In a compute-bound pgm, there was a loop that called two functions.
Each of these functions had a large local array declared. The
allocation of these arrays on the stack increased the execution time by
a factor of 10-20. What can be done?
The original code, running under CVF6, used a real array for two
distinct purposes. Under certain circumstances, the entire array
contained real data as input to the function, and returned modified
data. Under different circumstances, the first few elements of the
array contained inputs to the function, and were returned unmodified.
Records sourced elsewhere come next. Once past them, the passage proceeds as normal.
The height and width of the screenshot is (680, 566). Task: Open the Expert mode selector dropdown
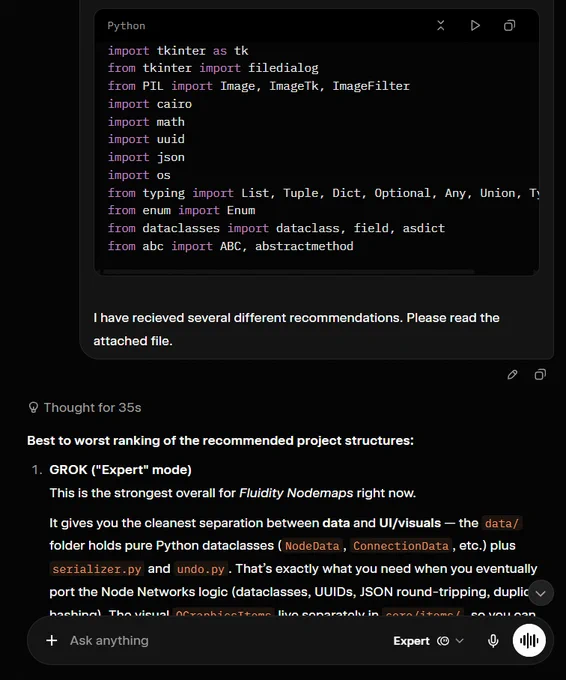click(429, 641)

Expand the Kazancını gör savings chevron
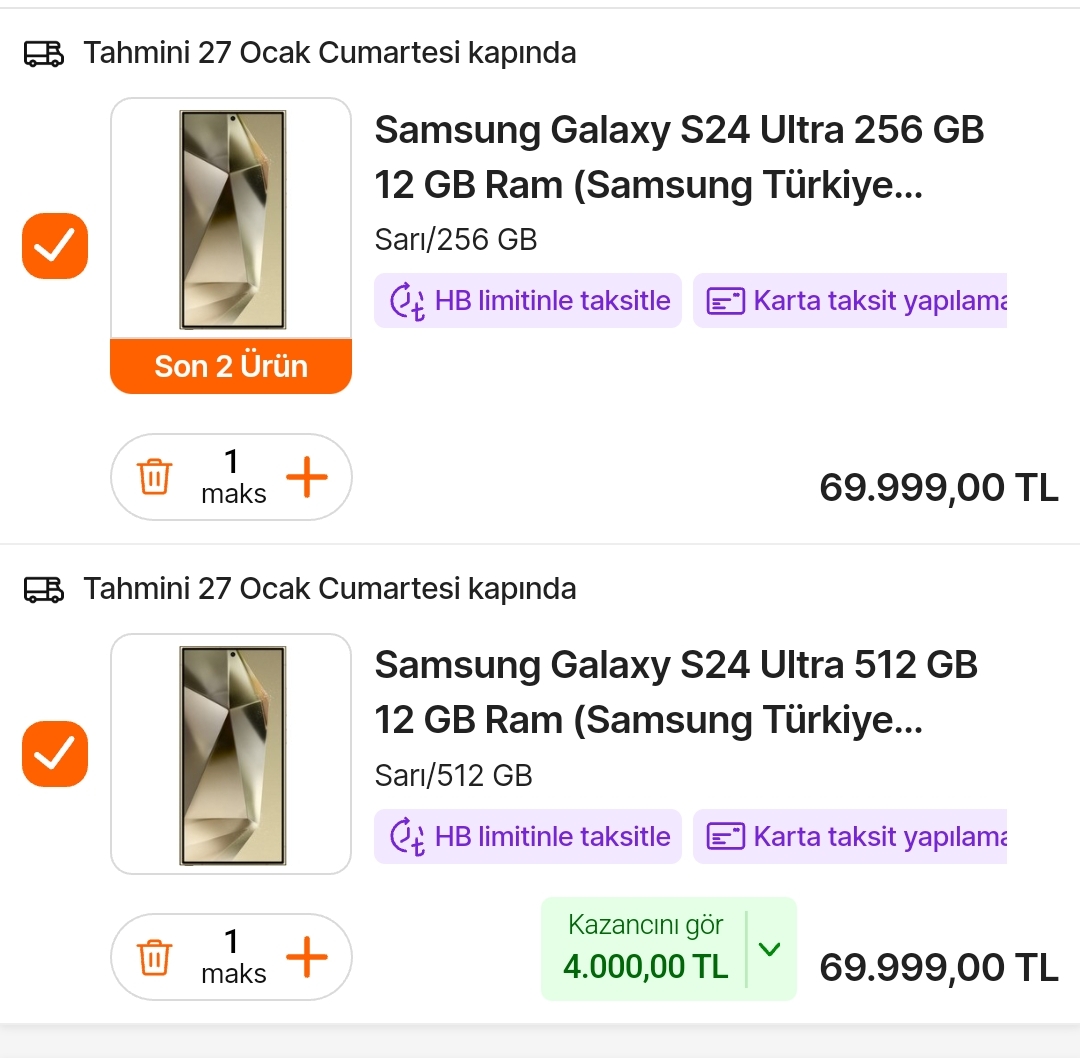click(769, 949)
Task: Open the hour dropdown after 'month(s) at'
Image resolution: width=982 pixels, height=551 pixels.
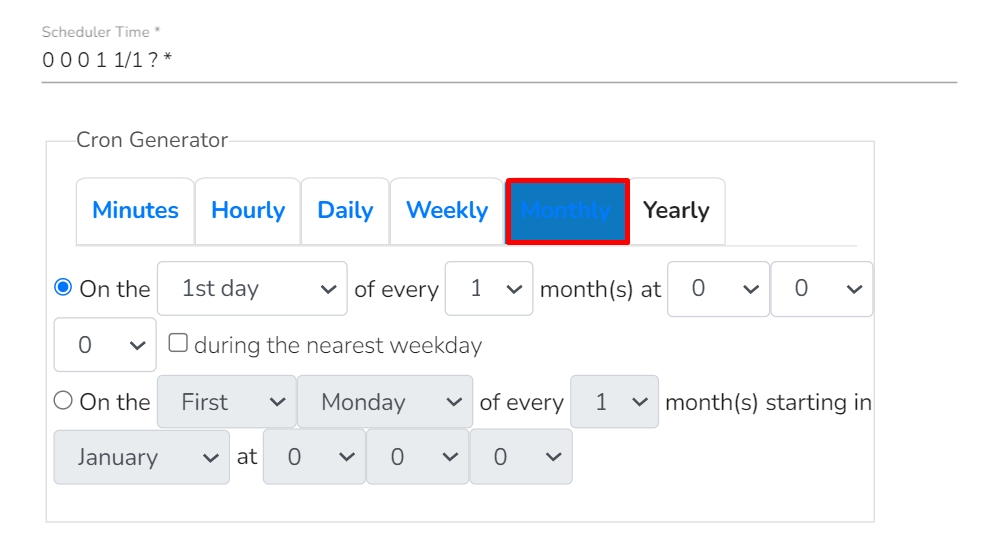Action: [718, 289]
So, we have something like
REAL, DIMENSION(100000), INTENT(INOUT) :: LongData
REAL, DIMENSION(3) :: ShortData
x=MyFunc(LongData) ! the first case
x=MyFunc(ShortData) ! the second case
REAL FUNCTION MyFunc(RealArray)
REAL, DIMENSION(100000), INTENT(INOUT) :: RealArray
The trouble is, this gives a compiler error under IF9, because MyFunc
can exceed the dimensions of ShortData. I tried to get around this by
creating a new array, LongData2, and copying ShortData to its initial
elements. This works, but now the large array LongData2 must be created
on the stack each time MySub is called, and MySub is called millions of
Even in a fully-optimized release version, allocation of temporary
space on the stack is done one page at a time, and that turns out to be
about 10 x the execution time of everything else!
My first question is, have the compiler designers already considered
this problem, and used a more efficient way of allocating stack space?
If it is reserved and committed, the process shouldn't need to check
every page, and that probably blows the cache, too.
If not, may I suggest you could save a lot of instructions by
allocating stack with a few instructions: a compare to the end of known
good space, followed by a move to esp.